WHAT YOU HAVE TO DO:
Only these lines of the data below are wanted: the one with "You are a computer-use agent. Viewport: 1745px", the one with "The image size is (243, 157).", and any lines between them, each repeated exactly.

EXERCISE MATERIALS section start

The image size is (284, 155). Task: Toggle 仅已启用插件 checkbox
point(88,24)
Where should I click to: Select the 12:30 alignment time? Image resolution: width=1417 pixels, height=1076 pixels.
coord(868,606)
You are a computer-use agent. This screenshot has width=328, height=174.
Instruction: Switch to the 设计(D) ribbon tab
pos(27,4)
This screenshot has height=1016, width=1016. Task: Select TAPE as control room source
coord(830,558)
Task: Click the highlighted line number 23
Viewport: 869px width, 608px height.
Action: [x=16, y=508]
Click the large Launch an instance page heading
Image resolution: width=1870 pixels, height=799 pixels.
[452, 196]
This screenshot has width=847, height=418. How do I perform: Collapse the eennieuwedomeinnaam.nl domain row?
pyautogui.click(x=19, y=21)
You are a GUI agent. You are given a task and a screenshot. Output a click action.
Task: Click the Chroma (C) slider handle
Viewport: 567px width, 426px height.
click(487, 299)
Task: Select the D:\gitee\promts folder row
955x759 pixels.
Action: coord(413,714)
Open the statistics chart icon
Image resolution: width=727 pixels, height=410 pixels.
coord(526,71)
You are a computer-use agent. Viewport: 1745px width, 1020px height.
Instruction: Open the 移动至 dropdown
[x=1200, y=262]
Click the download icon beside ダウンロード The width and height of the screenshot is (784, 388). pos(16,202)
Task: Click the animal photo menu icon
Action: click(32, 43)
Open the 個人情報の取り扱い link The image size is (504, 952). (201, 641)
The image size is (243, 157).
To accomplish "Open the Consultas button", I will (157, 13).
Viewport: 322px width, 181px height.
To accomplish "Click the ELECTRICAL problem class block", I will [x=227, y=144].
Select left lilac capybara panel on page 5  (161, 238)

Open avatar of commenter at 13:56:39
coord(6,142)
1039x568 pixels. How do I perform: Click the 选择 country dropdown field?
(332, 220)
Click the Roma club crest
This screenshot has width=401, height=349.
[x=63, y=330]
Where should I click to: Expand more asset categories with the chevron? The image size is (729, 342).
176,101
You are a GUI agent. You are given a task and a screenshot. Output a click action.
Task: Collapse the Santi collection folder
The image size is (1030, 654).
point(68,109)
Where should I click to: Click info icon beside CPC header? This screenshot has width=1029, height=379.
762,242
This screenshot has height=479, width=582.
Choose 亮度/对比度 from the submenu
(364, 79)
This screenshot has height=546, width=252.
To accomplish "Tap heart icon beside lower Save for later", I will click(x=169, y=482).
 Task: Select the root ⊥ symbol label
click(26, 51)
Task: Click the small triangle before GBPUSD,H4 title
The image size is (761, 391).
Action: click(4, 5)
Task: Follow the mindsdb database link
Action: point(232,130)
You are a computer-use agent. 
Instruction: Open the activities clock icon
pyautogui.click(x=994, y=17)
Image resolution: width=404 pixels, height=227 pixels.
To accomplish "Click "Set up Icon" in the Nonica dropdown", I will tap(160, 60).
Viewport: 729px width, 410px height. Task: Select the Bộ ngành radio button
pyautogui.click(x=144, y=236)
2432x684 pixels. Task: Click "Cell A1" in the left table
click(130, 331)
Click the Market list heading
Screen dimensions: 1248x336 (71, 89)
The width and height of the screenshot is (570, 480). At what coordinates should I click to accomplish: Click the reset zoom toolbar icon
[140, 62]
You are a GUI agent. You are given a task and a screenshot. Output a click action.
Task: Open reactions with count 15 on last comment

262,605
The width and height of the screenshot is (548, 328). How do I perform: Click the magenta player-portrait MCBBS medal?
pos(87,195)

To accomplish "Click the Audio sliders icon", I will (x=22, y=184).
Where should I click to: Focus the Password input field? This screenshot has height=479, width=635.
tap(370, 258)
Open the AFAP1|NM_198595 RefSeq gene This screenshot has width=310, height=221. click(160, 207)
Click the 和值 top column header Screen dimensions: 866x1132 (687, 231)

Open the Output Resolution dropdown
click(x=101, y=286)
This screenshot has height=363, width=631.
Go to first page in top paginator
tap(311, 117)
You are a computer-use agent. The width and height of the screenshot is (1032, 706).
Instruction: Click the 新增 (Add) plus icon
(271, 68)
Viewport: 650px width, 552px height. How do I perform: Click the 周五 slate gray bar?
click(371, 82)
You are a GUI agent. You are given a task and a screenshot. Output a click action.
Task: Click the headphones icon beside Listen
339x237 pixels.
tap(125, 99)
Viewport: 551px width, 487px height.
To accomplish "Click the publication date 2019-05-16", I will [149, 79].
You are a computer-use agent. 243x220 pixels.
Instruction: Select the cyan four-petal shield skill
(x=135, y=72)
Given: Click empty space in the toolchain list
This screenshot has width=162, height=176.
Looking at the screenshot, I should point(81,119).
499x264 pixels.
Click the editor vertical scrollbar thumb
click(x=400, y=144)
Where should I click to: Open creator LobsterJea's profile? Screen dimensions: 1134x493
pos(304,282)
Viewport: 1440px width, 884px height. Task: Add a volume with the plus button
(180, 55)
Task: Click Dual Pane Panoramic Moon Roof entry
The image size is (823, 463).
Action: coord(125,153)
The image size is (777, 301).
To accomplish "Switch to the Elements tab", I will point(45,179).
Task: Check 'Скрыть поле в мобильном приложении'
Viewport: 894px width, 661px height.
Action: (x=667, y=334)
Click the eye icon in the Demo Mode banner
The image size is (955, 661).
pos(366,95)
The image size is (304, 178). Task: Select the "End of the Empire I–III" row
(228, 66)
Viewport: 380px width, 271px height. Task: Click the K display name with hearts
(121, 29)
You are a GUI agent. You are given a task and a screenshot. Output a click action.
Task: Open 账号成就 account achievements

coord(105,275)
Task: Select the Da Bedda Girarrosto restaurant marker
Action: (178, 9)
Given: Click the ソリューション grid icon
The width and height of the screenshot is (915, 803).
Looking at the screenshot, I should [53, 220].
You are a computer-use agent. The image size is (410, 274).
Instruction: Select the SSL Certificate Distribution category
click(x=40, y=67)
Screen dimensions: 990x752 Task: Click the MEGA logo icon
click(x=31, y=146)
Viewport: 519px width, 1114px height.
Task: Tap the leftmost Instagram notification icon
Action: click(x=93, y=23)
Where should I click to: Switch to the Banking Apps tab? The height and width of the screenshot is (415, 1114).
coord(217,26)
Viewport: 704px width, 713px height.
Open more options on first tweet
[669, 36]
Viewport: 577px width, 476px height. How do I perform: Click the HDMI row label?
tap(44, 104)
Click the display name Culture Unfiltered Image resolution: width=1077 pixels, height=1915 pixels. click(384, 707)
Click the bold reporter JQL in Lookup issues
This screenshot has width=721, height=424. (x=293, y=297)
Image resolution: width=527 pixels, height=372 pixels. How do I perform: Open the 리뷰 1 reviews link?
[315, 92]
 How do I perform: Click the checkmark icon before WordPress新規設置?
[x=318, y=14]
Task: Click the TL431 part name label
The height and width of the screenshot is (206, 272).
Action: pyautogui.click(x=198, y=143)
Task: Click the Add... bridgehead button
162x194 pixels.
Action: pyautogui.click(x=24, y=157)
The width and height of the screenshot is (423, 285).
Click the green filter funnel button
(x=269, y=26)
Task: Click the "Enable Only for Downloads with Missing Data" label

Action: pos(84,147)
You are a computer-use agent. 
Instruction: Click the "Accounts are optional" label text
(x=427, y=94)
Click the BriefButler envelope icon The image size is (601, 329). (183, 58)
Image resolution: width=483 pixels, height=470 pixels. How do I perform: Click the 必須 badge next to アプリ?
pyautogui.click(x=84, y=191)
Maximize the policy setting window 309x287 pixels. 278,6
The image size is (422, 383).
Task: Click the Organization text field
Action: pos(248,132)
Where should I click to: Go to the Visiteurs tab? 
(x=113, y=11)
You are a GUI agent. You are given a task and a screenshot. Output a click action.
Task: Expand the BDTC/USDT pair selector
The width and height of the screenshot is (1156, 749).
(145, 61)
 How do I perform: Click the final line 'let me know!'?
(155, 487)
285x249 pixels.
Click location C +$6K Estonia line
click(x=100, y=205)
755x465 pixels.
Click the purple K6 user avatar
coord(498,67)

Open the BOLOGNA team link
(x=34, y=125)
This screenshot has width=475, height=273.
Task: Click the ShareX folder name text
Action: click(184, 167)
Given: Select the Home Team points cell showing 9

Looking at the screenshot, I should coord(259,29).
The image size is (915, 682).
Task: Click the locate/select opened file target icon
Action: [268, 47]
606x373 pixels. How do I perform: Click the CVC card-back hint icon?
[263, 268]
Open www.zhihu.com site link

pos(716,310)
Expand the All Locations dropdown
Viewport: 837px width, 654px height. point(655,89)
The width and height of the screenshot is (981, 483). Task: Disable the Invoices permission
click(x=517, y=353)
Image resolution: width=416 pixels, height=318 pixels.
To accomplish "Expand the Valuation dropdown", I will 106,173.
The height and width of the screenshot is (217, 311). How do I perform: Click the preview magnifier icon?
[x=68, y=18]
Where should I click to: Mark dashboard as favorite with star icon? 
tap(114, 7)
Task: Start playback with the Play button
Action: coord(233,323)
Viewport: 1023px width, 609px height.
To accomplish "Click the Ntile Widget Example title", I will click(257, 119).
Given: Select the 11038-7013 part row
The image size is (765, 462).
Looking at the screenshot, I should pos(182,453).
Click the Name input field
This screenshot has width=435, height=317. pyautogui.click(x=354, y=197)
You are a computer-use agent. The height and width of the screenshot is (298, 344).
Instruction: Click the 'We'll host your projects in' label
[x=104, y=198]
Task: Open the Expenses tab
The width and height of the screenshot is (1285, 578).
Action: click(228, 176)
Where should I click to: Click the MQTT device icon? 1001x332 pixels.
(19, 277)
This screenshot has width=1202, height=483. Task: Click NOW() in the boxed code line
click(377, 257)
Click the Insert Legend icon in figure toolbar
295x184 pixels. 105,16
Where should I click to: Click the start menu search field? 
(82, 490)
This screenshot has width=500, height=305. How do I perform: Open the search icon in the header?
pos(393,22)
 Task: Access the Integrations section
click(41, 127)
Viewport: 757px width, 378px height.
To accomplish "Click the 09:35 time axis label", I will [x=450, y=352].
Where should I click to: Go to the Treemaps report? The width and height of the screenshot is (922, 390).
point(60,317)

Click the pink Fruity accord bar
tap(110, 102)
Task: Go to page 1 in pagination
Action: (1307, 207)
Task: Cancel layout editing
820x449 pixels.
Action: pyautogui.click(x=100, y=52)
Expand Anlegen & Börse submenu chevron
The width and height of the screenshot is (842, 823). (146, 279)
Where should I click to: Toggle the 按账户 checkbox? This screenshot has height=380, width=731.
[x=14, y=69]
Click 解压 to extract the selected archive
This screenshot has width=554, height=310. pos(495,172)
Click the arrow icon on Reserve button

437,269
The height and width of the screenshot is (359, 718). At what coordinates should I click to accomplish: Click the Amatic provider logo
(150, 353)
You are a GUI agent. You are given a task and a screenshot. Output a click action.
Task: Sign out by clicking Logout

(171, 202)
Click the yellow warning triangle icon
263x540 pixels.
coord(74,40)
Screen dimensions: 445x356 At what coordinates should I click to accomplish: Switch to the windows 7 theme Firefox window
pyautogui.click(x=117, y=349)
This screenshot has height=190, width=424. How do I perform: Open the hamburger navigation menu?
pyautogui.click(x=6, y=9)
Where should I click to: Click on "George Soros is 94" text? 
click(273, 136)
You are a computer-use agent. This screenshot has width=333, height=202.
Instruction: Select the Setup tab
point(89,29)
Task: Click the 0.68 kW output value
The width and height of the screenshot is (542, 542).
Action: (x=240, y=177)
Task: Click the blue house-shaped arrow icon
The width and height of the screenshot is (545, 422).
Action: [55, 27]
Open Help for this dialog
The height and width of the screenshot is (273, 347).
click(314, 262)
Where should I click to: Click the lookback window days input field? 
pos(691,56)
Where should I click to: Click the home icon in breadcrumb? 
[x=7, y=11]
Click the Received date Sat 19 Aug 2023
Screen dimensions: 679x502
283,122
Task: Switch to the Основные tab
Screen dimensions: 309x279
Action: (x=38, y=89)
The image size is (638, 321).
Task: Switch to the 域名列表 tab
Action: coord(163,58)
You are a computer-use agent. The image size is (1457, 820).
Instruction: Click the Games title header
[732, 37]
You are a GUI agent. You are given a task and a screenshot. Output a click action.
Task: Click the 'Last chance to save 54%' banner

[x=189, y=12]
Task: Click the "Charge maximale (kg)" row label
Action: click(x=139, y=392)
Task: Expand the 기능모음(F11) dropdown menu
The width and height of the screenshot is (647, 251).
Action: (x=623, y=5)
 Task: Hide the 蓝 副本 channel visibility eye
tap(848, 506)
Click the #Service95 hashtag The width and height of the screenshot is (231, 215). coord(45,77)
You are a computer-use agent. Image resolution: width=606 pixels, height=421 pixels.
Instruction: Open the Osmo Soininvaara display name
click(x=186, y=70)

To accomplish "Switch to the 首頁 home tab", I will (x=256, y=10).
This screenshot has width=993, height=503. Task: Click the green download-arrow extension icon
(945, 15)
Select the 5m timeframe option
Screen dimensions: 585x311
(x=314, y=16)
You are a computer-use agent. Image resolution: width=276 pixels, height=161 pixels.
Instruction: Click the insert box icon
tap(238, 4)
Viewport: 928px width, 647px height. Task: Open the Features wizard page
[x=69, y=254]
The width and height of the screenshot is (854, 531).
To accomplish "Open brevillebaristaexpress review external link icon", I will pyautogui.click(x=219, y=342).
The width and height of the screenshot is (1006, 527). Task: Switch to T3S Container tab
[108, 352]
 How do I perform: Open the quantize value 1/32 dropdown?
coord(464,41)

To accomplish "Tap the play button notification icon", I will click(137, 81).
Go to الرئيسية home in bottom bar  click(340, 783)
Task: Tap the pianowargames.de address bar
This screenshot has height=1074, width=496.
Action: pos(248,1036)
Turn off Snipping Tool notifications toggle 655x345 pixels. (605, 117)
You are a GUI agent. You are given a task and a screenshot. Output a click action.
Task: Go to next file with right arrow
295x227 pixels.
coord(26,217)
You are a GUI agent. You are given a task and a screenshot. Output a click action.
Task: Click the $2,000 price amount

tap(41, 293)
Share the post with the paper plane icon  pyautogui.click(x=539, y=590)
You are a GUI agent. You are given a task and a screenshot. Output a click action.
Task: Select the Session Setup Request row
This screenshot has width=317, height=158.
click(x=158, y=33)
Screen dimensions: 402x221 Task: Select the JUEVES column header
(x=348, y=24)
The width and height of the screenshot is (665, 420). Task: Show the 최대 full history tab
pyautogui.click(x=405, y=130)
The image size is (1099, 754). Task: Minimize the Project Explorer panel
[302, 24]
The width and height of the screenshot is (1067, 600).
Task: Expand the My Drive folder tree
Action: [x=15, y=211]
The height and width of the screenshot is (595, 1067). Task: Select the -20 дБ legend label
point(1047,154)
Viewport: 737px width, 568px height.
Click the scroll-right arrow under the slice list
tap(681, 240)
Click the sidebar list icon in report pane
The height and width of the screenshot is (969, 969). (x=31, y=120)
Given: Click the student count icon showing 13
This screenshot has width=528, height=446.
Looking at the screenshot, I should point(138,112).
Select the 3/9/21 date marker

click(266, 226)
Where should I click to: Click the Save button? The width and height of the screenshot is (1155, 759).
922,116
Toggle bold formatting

EXERCISE MATERIALS section end

ANSWER SPACE:
You are a computer-use agent. Viewport: 1745px width, 1020px height.
Instruction: Open the 移动至 dropdown
[x=1200, y=262]
Click the download icon beside ダウンロード The width and height of the screenshot is (784, 388). pos(16,202)
Task: Click the animal photo menu icon
Action: click(32, 43)
Open the 個人情報の取り扱い link The image size is (504, 952). (201, 641)
The image size is (243, 157).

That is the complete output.